European longitudinal investigations were performed to evaluate sodium-induced changes of arterial diameter and stiffness in subjects with mild-to-moderate hypertension of middle age. A 2 month, randomized, double-blind study was performed in 20 ambulatory hypertensive patients [42] using a cross-over design. A low-sodium diet was defined as a period of sodium chloride restriction with ingestion of lactose capsules, and a normal-sodium diet as a period of sodium chloride restriction supplemented by sodium chloride capsules. At the end of the study, blood pressure was significantly lower during the low compared to the normal-sodium period but the blood pressure changes were small. The brachial artery diameter was significantly larger during the low-sodium period, while the carotid artery diameter was unchanged. Obviously the changes of brachial artery diameter could not be related to the changes of distending pressure, since they indicated that moderate salt restriction decreased blood pressure, while causing a parallel dilation of the brachial, but not of the carotid artery.

In contrast to this finding, the effects of diuretic compounds on arterial vessels of hypertensive subjects were scarce. The effects of hydrochlorothiazide were compared to those of the calcium-entry blocker, felodipine [43] in a double-blind, crossover and randomized study. All subjects received either hydrochlorothiazide (25 to 50 mg) or felodipine (5–10 mg) once a day for 6 weeks. While felodipine more markedly decreased blood pressure than hydrochlorothiazide and improved arterial distensibility in the aortic and limb circulations, hydrochlorothiazide had absolutely no arterial effect despite a significant but modest blood pressure reduction. Further support for this finding on hydrochlorothiazide was provided by the double-blind study of Kool et al. [44], who compared the converting-enzyme inhibitor perindopril to the combination of hydrochlorothiazide and amiloride in subjects with mild-to-moderate hypertension. For the same blood pressure reduction obtained with the two regimens, hydrochlorothiazide did not affect the mechanical properties of the carotid and the femoral arteries but decreased brachial artery stiffness whereas perindopril decreased stiffness of the three arteries. In all these trials, the changes of arterial stiffness produced by diuretic agents were relatively small in comparison to those observed in experimental studies, and this situation is difficult to explain. Modifications of plasma potassium do not seem to be involved, since both indapamide and canrenone, two drugs with opposite effects on kalemia, produced the same brachial artery changes [45]. The most convincing explanations have been derived from two observations. First, in clinical situations, the antihypertensive effect of diuretic compounds given alone remains modest, with very small resulting changes in passive arterial stiffness. Second, the salt and water depletion induced by diuretics is known to activate the renin—angiotensin and autonomic nervous systems, thus favoring arterial constriction and increased stiffness [13]. Thus, a subtle balance between the degree of salt and water depletion, and the neurohormonal mechanisms may be responsible for the variability of arterial changes.

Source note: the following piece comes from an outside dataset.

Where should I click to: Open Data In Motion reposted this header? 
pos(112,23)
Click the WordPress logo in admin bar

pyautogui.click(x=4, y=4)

The latter hypothesis was recently investigated by Benetos et al. [46]. In a randomized, parallel, double-blind study, the arterial changes produced either by diuretic [hydrochlorothiazide (50 mg/day) plus amiloride (5 mg/day)] (group I), or hydrochlorothiazide (25 mg/day) plus captopril (50 mg/day) (group II) were investigated in two sites in the arterial tree: the common carotid artery and the terminal aorta. Whereas groups I and II experienced similar and significant decreases of systemic blood pressure and carotid diastolic diameter, they differed in two particular findings. First, diastolic diameter of the terminal aorta decreased significantly only in Group I, but not in Group II, i.e. when the diuretic was combined with captopril. Second, carotid wave reflections were significantly delayed, but only in Group II. Thus, when a diuretic is combined with blockade of angiotensin-converting enzyme, no passive decrease of the terminal aorta diameter is noted and, moreover, a substantial delay of carotid wave reflections is observed. Thus, in treated hypertensive subjects, activations of the renin—angiotensin and sympathetic nervous systems secondary to hydrochlorothiazide-induced salt and water depletion are probably responsible for the lack of significant arterial changes observed during long-term thiazide therapy.

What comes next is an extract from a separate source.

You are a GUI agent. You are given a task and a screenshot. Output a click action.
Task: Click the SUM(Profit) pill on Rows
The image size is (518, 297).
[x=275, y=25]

A further support for this interpretation is given by the results of a double-blind, controlled trial performed on elderly subjects with isolated systolic hypertension and comparing hydrochlorothiazide plus amiloride to the converting-enzyme inhibitor perindopril [47]. After 9 months of treatment, blood pressure and carotid and radial artery stiffness decreased to the same extent in both groups, together with similar reductions of radial artery wall hypertrophy. Because the diuretic-induced activations of the renin—angiotensin and autonomic nervous systems are significantly attenuated in older as compared to younger subjects, this alteration is presumably responsible for the similar stiffness changes observed under the two drug-treatments.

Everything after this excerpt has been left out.